WHAT IS NEEDED
Only the lines from the start of the data through the one containing "Click SATA-SSD info for Slot 0" belong in your answer; return them exactly.

ENTRIES PROVIDED
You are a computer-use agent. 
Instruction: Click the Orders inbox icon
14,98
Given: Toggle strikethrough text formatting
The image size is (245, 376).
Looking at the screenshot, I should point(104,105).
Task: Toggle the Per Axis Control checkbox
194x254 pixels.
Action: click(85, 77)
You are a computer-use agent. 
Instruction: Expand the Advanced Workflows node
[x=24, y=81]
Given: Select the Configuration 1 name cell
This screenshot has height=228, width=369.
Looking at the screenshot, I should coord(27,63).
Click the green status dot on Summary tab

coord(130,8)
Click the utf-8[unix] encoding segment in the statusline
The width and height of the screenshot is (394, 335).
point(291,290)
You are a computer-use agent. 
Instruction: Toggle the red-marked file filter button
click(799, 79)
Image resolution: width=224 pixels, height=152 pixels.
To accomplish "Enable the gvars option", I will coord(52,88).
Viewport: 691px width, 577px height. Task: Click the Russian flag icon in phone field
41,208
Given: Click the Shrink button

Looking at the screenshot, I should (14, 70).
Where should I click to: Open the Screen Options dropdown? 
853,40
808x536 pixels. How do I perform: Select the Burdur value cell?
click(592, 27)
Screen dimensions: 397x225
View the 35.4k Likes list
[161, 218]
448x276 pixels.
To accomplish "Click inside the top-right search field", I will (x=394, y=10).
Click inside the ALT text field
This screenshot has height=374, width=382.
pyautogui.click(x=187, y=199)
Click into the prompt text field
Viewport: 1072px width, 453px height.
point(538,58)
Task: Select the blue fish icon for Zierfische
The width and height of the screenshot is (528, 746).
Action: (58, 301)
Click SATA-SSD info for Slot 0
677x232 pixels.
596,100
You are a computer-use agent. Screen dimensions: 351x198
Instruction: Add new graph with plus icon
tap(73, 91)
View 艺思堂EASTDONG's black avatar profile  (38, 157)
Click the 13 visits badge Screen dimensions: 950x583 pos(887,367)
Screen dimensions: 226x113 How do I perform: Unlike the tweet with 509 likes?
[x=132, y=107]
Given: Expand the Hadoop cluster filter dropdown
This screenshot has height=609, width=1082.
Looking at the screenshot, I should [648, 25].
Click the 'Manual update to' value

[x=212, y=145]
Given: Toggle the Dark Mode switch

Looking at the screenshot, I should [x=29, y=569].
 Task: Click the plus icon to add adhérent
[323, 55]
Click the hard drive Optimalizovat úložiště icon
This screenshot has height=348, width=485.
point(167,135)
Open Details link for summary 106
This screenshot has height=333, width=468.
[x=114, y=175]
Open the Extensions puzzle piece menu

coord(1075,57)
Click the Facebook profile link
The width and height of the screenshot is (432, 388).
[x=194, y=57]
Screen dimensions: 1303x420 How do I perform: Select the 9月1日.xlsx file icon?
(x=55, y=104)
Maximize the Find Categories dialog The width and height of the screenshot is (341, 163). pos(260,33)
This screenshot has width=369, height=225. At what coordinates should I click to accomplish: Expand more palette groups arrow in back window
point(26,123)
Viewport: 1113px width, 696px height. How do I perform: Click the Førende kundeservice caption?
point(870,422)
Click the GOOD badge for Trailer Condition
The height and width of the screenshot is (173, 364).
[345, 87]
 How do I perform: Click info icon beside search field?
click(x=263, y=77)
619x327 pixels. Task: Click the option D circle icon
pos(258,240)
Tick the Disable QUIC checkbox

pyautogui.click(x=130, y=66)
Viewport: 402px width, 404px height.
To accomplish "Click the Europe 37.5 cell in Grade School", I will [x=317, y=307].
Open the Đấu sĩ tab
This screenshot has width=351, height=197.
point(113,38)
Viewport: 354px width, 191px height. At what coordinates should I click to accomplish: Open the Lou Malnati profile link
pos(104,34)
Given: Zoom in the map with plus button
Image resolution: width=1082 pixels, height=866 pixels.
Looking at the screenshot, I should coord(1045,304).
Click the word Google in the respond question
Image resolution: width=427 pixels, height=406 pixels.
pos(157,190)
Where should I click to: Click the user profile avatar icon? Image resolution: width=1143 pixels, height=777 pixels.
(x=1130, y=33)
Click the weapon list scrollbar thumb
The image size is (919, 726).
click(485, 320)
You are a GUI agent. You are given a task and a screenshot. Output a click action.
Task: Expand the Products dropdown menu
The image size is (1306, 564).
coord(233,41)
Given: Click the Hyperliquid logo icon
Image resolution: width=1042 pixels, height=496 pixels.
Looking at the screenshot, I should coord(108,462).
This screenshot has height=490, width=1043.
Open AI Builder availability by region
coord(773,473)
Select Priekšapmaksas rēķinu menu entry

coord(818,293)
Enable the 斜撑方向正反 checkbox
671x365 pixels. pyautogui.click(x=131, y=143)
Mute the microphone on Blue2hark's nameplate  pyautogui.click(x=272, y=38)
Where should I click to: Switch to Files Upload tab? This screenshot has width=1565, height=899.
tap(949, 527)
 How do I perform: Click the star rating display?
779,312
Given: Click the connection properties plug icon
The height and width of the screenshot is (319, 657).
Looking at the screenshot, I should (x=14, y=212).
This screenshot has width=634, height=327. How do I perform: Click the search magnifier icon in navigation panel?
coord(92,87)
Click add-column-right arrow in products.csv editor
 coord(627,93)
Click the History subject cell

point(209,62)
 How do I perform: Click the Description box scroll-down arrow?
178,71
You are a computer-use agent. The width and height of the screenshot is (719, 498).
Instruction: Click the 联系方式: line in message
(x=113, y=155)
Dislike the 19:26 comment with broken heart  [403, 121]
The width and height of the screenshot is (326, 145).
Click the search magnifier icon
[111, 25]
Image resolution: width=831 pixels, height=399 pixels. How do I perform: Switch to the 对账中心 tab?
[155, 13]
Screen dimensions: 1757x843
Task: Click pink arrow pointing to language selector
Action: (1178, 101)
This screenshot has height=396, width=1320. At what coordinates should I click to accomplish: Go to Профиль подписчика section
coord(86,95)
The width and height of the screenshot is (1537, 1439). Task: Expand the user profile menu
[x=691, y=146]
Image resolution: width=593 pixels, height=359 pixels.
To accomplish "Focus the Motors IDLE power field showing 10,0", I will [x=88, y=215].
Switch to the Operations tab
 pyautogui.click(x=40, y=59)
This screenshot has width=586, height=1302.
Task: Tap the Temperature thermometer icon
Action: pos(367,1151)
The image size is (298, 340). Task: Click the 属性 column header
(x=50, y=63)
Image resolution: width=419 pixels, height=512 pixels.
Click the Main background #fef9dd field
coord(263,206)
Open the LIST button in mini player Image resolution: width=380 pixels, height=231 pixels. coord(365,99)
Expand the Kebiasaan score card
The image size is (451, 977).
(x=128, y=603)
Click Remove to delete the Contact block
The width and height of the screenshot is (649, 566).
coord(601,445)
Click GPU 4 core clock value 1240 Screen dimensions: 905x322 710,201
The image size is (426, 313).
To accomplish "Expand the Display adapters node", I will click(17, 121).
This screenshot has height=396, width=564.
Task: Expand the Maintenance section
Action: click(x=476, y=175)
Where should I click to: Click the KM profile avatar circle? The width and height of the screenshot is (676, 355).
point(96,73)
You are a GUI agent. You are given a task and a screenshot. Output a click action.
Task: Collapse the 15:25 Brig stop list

YOUR SOLUTION
You are a computer-use agent. 
Instruction: Click the Orders inbox icon
14,98
Given: Toggle strikethrough text formatting
The image size is (245, 376).
Looking at the screenshot, I should point(104,105).
Task: Toggle the Per Axis Control checkbox
194x254 pixels.
Action: click(85, 77)
You are a computer-use agent. 
Instruction: Expand the Advanced Workflows node
[x=24, y=81]
Given: Select the Configuration 1 name cell
This screenshot has height=228, width=369.
Looking at the screenshot, I should coord(27,63).
Click the green status dot on Summary tab

coord(130,8)
Click the utf-8[unix] encoding segment in the statusline
The width and height of the screenshot is (394, 335).
point(291,290)
You are a computer-use agent. 
Instruction: Toggle the red-marked file filter button
click(799, 79)
Image resolution: width=224 pixels, height=152 pixels.
To accomplish "Enable the gvars option", I will coord(52,88).
Viewport: 691px width, 577px height. Task: Click the Russian flag icon in phone field
41,208
Given: Click the Shrink button

Looking at the screenshot, I should (14, 70).
Where should I click to: Open the Screen Options dropdown? 
853,40
808x536 pixels. How do I perform: Select the Burdur value cell?
click(592, 27)
Screen dimensions: 397x225
View the 35.4k Likes list
[161, 218]
448x276 pixels.
To accomplish "Click inside the top-right search field", I will (x=394, y=10).
Click inside the ALT text field
This screenshot has height=374, width=382.
pyautogui.click(x=187, y=199)
Click into the prompt text field
Viewport: 1072px width, 453px height.
point(538,58)
Task: Select the blue fish icon for Zierfische
The width and height of the screenshot is (528, 746).
Action: (58, 301)
Click SATA-SSD info for Slot 0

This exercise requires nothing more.